It wouldn't do to let facts get in the way of a rant though, would it?
Poor old strawman is getting a pummelling here. I never said deflectors were "free". I said they were cheaper than MMDS subscriptions, which they were.
They weren't licensed until that monosyllabic moron Tom Gildea got dumped into a hung Dail and along with that other paragon of civic virtue Jackie Healy-Rae held the balance of power. And he was dealing with everybody's pal Bertie Ahern who couldn't take a tough decision if he thought for a second somebody would come to dislike him for it. "What do you want for a vote, lads? The complete stuffing up of the market for digital access to rural Ireland? Ah sure no problem. I'm yer man."
The simple fact is that people in the west of the country, for short sighted reasons, preferred an inferior, almost obsolescent TV transmission technology rather than choosing to invest in a superior one which might have been adapted, as cable TV infrastructure was adapted in the east, to cater for broadband.
And now they're living with the consequences. There are ways of getting high speed access to the West. But after the stuffing the MMDS guys got, it would be a brave private investor who would put the money up front to provide it. So you have to wait for the government to do it.
Which it will do eventually. But, er, it kind of has other priorities at the moment.0 -
In rural areas where exchanges are less concentrated and the cost of providing cabled broadband to every farmhouse and hamlet was prohibitive there were alternatives proposed. Wireless microwave transmission was licensed and made available. But the Luddites out Wesht thought they shouldn't have to pay for this and so demanded that cheaper, if illegal, "Deflectors", which merely detected and amplified TV broadcast signals were the way to go.
These of course had nothing to do with broadband transmissions and were only applicable to analogue TV broadcasts.

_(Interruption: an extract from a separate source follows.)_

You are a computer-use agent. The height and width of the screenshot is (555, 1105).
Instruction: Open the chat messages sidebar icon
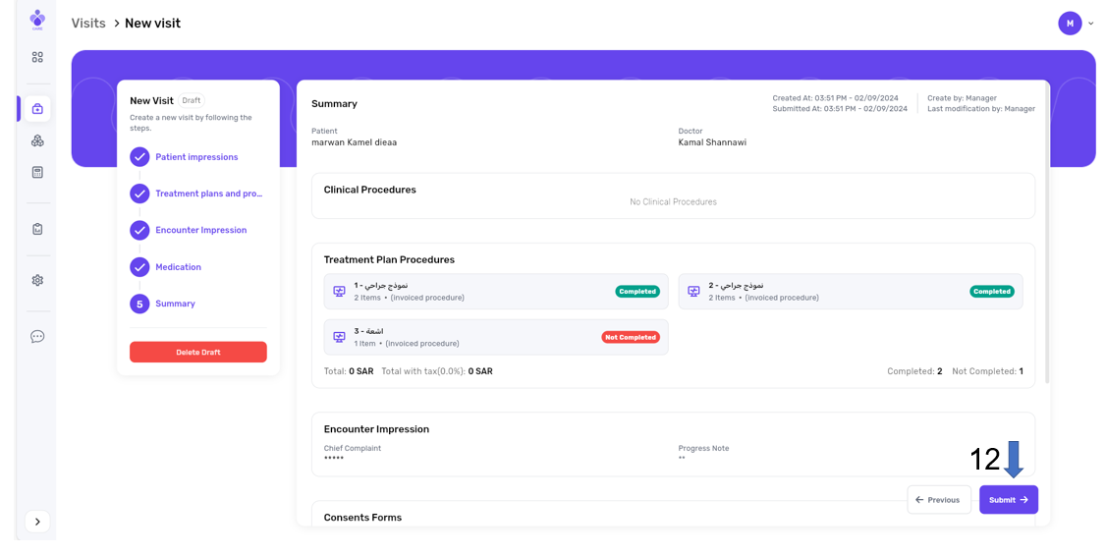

And now in 2012, as we all know, such broadcasts will be switched off for ever.
And rural Ireland is whinging about the digital divide.
Predictable and predicted. Hard to have any sympathy.
Fully agree. I've posted before that one of the biggest impediments to investment in high speed broadband is the uncertainty around demand. If telcos thought for one minute that there was a commercial return on such investment then they would make it.
Just because a vocal minority on this forum keep shouting for it does not reflect the generality of demand.
Sluggish demand is an issue in all countries, not just here. Even in exemplars like singapore, where investment has been made, the take-up is not what was expected.
At a time of serious economic hardship at both a macro and household level, spending on broadband is still considered by many to be discretionary.
Given the appalling mess our public finances are in and the fact that we have people dying because they cannot get to see a doctor, patients lying on trollies in hospitals, cutback in special needs assistants and teachers in schools, it never ceases to amaze me that we still have the same old voices here banging on about the State investing in ubiquitous broadband (and even claiming it can be done cheaply). This is simply untrue. Our thinly dispersed rural population and national love affair with building one-off houses up every boreen and hill in the country makes this impossible to do in a cost-effective manner.0 -
I've posted before that one of the biggest impediments to investment in high speed broadband is the uncertainty around demand. If telcos thought for one minute that there was a commercial return on such investment then they would make it.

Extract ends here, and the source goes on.